Thanks for nothing, Evanescence.

As I was driving to work the other morning, iPod Touch hooked up to the cassette deck and wee baby asleep in the back, I found myself enjoying a nice mix of light tunes with which to lull Nora and keep her soundly sleeping. Suddenly, a track by Evanescence blared on (no, it does NOT matter which one, they are all loud)at about 800 decibels higher than the previous songs. What’s with your modulation, Amy Lee?

Yes, this IS a sign that I’m getting old: ire towards goth-lite bands.

And then it hit me, I was more concerned about the volume of an embarrassing song than the actual playing of an embarrassing song. Maybe being dangerously close to the end of my late twenties (ahem- four more months) is freeing me up to admit that I love bad songs!

Don’t get me wrong, I have a great, obsessive love for many exceptional artists and bands (Etta James, Lyle Lovett, B.B. King, et. al): I collect them on vinyl, see them in overpriced arenas and dissect their lyrics with reverence. But for every James Taylor there is a Kip Winger. For every “She’s no lady/ she’s my wife” there’s a “(Baby)/ Don’t forget my number.”

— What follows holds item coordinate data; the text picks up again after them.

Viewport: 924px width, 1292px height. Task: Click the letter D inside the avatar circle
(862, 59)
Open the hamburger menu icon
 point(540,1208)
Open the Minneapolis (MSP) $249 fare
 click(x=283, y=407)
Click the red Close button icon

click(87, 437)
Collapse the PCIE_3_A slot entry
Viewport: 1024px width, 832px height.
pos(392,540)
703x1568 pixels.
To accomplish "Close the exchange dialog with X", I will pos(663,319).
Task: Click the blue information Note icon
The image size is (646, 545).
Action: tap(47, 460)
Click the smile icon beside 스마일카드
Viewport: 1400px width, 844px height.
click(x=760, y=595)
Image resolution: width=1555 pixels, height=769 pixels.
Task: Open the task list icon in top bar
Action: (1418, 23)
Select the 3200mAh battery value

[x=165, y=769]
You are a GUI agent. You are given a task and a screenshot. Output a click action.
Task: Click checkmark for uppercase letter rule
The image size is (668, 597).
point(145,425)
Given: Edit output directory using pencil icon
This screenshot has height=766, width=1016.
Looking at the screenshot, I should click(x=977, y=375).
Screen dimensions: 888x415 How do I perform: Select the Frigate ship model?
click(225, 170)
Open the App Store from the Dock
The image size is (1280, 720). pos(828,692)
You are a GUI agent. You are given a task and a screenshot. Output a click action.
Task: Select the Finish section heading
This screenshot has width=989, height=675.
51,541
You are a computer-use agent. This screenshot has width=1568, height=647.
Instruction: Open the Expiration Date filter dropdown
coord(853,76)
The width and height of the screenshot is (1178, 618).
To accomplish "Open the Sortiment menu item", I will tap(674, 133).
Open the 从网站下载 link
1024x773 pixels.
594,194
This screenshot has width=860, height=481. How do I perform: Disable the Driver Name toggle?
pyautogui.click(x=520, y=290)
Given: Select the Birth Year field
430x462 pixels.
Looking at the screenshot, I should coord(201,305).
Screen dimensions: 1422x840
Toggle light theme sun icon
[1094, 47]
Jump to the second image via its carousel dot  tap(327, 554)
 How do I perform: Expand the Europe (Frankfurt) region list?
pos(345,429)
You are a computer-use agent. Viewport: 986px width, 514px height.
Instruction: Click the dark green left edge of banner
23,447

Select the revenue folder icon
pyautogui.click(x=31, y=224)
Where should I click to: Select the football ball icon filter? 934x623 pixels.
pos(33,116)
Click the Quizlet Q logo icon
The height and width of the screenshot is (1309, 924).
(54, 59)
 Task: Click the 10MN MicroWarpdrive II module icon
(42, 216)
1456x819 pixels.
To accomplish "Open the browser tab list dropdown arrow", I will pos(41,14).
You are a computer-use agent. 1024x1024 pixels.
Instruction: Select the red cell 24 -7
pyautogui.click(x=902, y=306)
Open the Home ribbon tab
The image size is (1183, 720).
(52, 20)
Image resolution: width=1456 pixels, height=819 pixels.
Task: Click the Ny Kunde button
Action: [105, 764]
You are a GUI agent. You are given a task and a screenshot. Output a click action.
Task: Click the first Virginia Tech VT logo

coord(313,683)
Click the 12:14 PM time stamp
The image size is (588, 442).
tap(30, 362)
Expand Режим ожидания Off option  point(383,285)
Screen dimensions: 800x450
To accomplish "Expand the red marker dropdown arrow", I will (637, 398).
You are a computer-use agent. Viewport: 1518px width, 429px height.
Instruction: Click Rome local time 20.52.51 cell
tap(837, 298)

And I love them all. All of them.

I will now come out of the soundproof closet and admit that I love Michael Bolton. Love might be too flimsy a term for the feelings I have whenever Michael Bolton hits a key change. His song Said I Loved You (But I lied)- amazing. (‘Cause this is more than love I feel inside.) I KNOW!

I’ve spent too many years turning the volume down in paper-thin studio apartments every time Savage Garden or Rob Zombie pops up on iTunes. No longer! Is it MY fault that bad music (read- terminally unhip) is clearly the most singalongable? Okay, maybe not so much Rob Zombie, but he IS fun to clean to.

And to clarify- by “bad” music, I mean music that was once hugely popular by a demographic with which you yourself would never in a million years identify. And that was a million years ago. Rendering it…prehistorically “bad.”

But if it’s so “bad,” why does Warrant still make me cry? Why does Def Leppard’s “Gods Of War” make me wanna wave a flag? And why won’t P.J. sing either part of the Aaron Neville/Linda Ronstandt duets with me? (Okay, that last one doesn’t really help my case, but still. Why?)

It’s not such a stance to play the newest Lady Gaga track at full blast. But it does take a certain type of person to proclaim your preference for Van Hagar over Van Halen. Or, in the case of the Guthries, Arlo over Woody.

Yes, I said it. I prefer Arlo Guthrie.

And, for the first time in my life, I feel no shame.